The task: Each line below either holds the string "agent" or doesn't. Count those that do and give only the number.

Dataset excerpts:
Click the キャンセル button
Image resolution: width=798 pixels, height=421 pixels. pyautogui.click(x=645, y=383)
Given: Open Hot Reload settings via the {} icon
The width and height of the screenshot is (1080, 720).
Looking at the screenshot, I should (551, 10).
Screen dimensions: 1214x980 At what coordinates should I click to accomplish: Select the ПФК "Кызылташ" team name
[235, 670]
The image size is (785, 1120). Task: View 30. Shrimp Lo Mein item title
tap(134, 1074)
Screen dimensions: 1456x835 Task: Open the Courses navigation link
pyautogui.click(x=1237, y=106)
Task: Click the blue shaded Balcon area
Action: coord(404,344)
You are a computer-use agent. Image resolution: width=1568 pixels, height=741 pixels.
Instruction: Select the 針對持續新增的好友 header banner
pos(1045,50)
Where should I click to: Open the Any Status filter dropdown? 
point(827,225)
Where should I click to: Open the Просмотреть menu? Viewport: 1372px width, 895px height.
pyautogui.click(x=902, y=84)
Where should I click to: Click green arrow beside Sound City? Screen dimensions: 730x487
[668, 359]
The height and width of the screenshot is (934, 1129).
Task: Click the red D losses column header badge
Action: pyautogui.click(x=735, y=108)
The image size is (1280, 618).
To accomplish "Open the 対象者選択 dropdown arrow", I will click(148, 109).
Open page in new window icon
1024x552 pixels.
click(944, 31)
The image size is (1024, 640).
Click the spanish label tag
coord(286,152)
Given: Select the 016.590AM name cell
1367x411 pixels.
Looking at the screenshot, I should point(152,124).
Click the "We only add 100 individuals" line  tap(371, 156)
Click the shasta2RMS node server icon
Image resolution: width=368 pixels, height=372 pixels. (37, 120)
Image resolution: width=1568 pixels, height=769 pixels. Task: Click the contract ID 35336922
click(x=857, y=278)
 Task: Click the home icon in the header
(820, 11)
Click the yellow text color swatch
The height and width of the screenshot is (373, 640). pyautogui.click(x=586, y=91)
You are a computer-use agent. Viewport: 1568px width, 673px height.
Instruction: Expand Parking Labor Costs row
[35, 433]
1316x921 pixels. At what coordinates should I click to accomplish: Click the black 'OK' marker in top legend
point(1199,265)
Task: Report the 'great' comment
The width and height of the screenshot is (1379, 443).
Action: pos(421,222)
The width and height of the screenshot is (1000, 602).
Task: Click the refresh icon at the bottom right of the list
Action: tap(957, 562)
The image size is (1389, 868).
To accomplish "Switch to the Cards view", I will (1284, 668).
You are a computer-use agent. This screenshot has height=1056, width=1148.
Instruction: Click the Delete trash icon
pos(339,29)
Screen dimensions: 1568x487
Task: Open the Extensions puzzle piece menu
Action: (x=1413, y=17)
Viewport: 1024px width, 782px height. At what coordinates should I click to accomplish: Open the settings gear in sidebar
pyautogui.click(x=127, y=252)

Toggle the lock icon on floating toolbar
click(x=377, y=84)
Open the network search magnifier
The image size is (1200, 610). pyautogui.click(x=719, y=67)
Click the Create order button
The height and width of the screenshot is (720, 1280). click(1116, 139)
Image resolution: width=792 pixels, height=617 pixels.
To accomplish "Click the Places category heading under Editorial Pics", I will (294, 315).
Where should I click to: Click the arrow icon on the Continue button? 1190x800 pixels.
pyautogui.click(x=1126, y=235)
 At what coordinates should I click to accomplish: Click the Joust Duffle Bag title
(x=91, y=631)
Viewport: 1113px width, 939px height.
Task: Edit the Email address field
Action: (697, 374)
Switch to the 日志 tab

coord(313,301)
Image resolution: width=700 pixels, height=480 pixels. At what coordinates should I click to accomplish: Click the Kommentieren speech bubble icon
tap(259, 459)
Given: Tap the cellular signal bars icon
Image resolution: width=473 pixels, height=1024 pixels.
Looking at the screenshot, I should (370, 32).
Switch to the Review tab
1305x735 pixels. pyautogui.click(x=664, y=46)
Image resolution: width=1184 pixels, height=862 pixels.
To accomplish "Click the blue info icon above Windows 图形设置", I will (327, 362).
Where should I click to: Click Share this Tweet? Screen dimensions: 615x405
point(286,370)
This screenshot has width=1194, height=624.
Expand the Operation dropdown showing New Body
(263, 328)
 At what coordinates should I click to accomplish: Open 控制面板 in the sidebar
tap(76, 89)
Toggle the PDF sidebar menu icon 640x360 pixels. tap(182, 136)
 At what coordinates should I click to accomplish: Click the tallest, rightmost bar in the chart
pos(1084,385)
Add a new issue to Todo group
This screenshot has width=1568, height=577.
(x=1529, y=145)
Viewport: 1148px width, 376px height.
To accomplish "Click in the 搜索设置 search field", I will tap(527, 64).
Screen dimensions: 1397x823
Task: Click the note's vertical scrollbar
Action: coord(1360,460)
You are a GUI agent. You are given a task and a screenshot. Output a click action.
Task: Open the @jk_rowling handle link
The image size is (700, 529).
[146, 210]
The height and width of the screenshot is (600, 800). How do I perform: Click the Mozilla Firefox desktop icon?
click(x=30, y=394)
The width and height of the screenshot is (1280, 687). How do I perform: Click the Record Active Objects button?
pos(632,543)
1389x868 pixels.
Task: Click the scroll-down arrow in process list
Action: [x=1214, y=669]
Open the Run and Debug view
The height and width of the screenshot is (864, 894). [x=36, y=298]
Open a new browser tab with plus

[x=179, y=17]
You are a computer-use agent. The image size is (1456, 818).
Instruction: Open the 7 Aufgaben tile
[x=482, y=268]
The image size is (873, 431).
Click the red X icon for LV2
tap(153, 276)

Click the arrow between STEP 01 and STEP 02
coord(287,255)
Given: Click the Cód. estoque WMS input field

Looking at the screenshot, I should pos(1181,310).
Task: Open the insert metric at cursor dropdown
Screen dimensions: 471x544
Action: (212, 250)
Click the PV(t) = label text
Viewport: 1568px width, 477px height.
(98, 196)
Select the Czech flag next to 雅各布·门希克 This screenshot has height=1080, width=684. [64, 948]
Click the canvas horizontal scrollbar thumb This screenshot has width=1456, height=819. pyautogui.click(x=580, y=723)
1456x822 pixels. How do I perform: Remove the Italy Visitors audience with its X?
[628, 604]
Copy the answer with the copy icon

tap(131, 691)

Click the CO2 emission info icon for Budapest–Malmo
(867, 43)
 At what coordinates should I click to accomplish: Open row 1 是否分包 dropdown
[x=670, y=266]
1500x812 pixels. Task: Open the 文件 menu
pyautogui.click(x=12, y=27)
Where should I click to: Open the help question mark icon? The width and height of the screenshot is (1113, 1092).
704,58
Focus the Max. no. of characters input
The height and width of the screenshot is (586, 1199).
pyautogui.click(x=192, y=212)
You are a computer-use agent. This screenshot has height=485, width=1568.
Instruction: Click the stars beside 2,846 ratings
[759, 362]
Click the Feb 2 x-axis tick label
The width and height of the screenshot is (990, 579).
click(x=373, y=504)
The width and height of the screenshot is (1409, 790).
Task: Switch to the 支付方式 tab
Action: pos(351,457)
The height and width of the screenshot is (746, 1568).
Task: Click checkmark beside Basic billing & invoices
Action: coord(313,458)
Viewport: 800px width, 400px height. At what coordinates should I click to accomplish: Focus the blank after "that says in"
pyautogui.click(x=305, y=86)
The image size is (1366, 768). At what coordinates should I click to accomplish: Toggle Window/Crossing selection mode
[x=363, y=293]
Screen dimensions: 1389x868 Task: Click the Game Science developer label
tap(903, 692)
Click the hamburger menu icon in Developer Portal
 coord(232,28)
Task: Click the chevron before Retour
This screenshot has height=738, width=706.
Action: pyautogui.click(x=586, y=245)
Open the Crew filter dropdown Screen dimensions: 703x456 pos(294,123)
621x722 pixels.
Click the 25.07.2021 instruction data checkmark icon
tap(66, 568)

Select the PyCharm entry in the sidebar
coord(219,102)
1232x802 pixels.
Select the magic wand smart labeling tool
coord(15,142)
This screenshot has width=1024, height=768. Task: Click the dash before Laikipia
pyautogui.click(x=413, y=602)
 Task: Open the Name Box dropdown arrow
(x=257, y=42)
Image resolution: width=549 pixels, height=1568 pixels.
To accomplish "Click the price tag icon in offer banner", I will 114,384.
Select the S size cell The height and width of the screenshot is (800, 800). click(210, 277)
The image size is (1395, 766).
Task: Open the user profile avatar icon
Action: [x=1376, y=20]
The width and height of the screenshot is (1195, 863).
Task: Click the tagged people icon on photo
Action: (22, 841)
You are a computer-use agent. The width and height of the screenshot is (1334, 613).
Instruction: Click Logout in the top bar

Your solution: 7